George M. Fleming, Houston, Tex., David A. Slaughter, Texas City, Tex., Kenneth D. McConnico, Webster, Tex., John A. Betts, Houston, Tex., for plaintiffs-appellees.
Charles H. Smith, John R. Browning, Dallas, Tex., for Nat. Aviation Underwriters, Inc.
Appeal from the United States District Court for the Eastern District of Texas.
Before GEE, ALVIN B. RUBIN, and W. EUGENE DAVIS, Circuit Judges.
Even judges should not take themselves too seriously. Discovery that one has simply misread a trial court finding is of great assistance in recalling this ancient truth to mind. Sua sponte, we withdraw our earlier opinion, substituting the following:
At a bench trial in this Federal Torts Claims Act1 case, the district court, 598 F.Supp. 290, apportioned fault in a mid-air collision--one that took place under visual conditions--seventy percent to the air traffic controllers and fifteen percent each to two pilots. The United States appeals the consequent judgment against it for damages, contending, among other claims, that this apportionment was clearly erroneous. Concluding that it was, and further concluding that, on the predicate facts found by the trial court, no determination that the controllers were so much as equally at fault with plaintiff's decedents can be supported, we reverse the judgment appealed from and remand for entry of judgment for the United States.

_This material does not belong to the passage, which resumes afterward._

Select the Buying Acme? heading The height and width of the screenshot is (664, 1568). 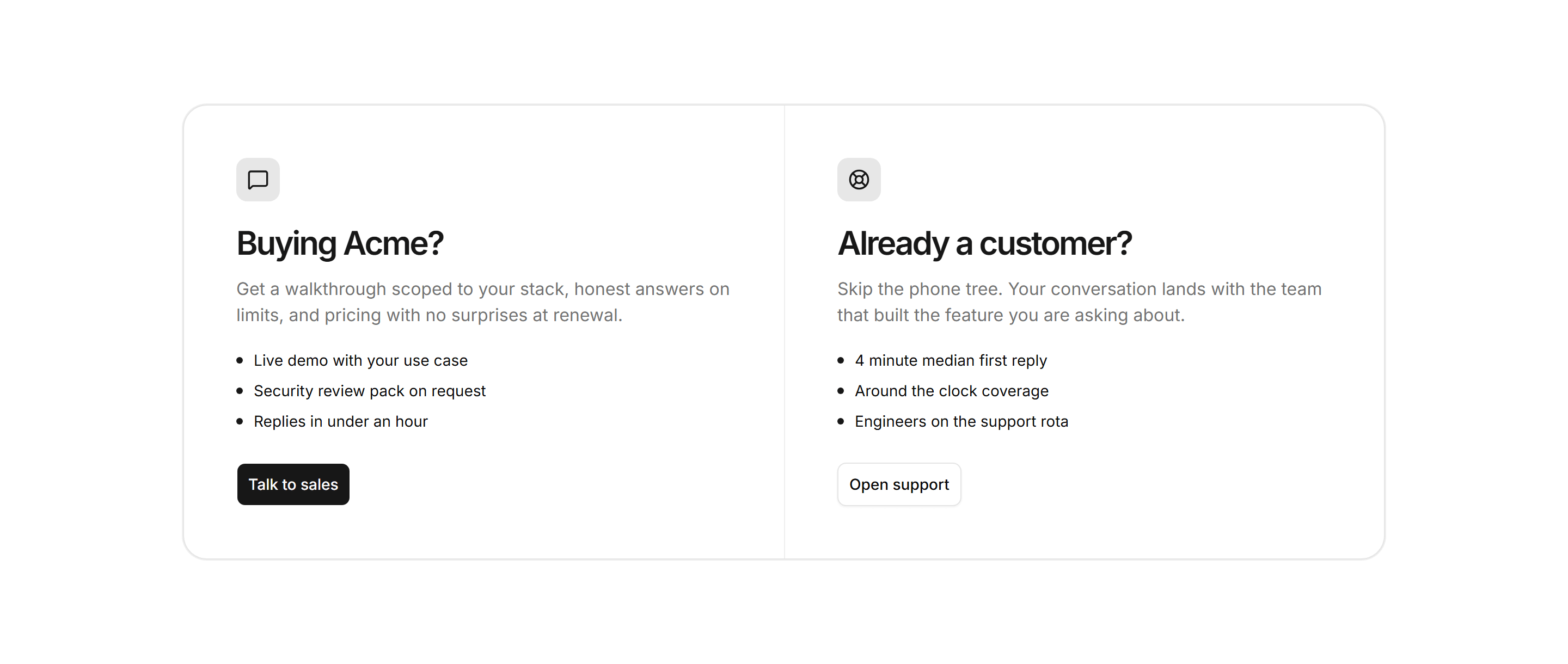click(340, 243)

In August 1980 a light airliner on a flight from South Dakota to Dallas collided with a small training plane near Fort Worth. The airliner, a Fairchild F-27 flying under Instrument Flight Rules (IFR), landed successfully. The other, a Cessna 172 flying under visual rules (VFR), fell to earth, carrying instructor and student to their deaths. Both were experienced pilots, the instructor, John Fitzgerald, considerably more so than his pupil, Dan Murff, however.
The Cessna became airborne at about 11:00 a.m. on the morning of the crash and embarked on a catalogue of actions and omissions that substantially increased the likelihood of its occurrence. As the trial court found:
Murff and Fitzgerald neglected to file a flight plan and did not request flight following or radar service from air traffic control once airborne. Apparently, they did not take the precaution of burning the Cessna's landing light as encouraged by the FAA's "Lights on Program." Supposedly, because of the temperature, Fitzgerald decided to fly above the 5000 foot ceiling recommended by his employer, Acme School of Aviation. Fitzgerald also apparently directed Murff to maneuver near the Bridgeport VOR Station, a frequent intersection point for instrument flight rules (IFR) traffic. Finally, while it is uncertain whether the pilots failed to monitor the radio channel used by IFR traffic in the vicinity, they at least failed to notify the controllers of their location and intentions.
In addition, the court found, because the Cessna was on an instrument training mission, "presumably, student Murff was wearing a 'hood' which restricted his vision to the instruments." And so, shortly after eleven o'clock, we find the Cessna, burning no landing light and with one of its two lookouts blinded, maneuvering at a dangerous altitude in an intersection of aerial traffic without having notified the controllers of what it was about.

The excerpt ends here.